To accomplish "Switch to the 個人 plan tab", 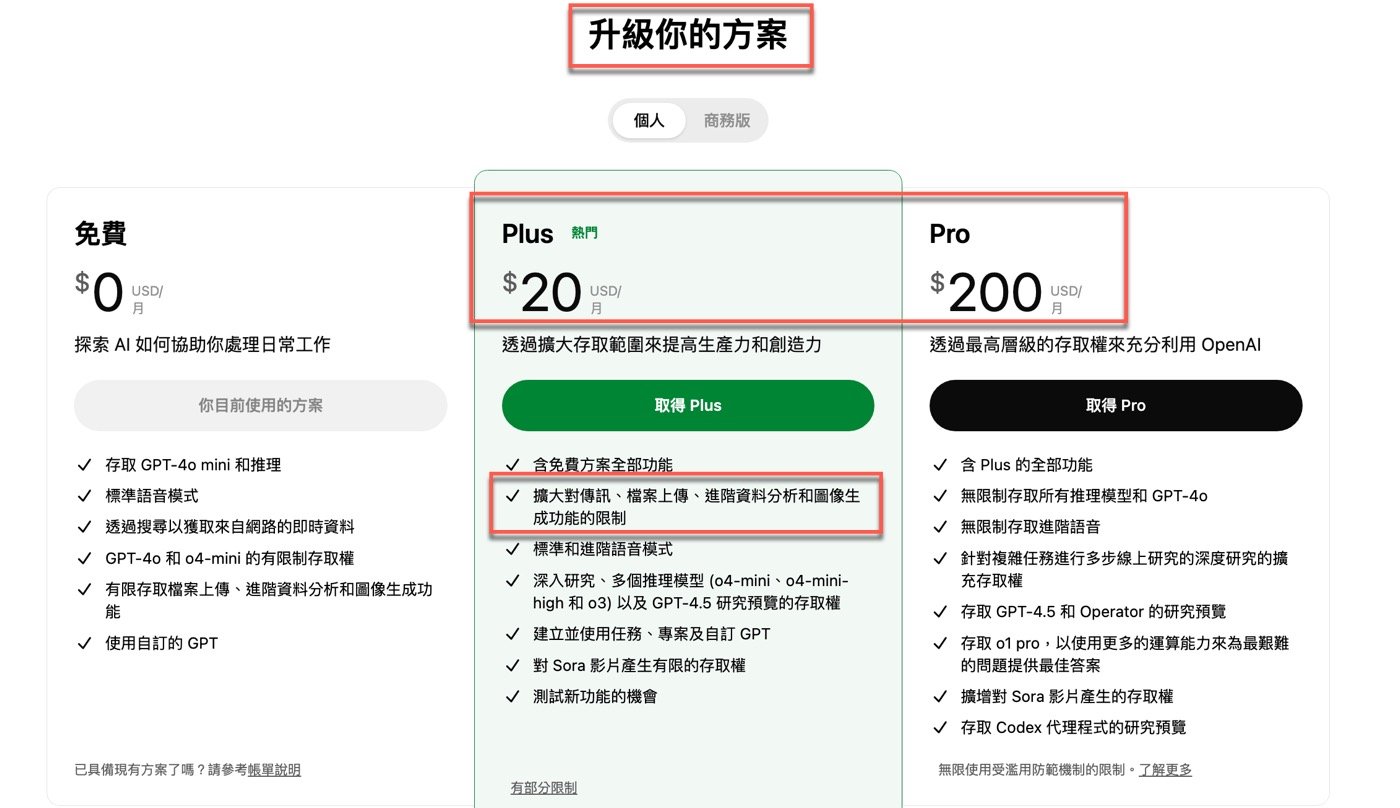I will (x=649, y=120).
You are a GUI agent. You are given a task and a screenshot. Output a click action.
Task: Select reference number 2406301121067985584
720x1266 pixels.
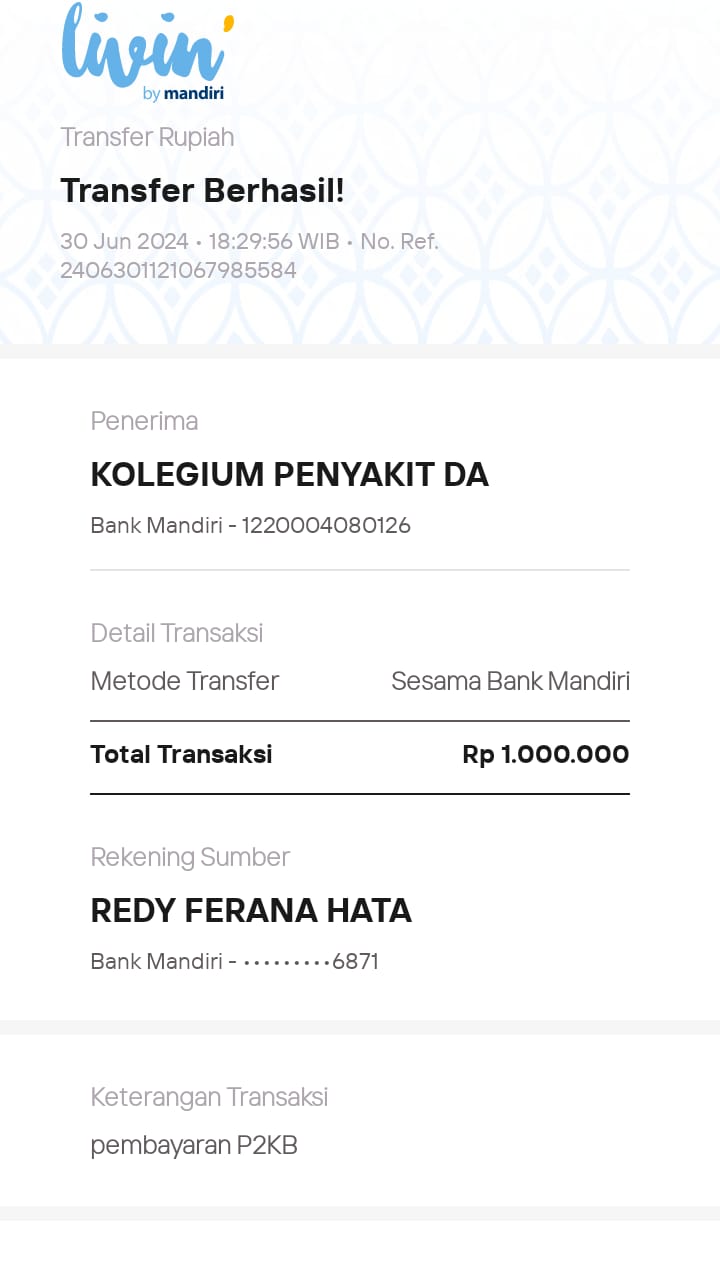tap(178, 270)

Exercise: Starting at the line that holds "Task: Select reference", print each line through the last one of the entries above, exactly and with both ends included; no pictures.

Worked solution:
Task: Select reference number 2406301121067985584
720x1266 pixels.
tap(178, 270)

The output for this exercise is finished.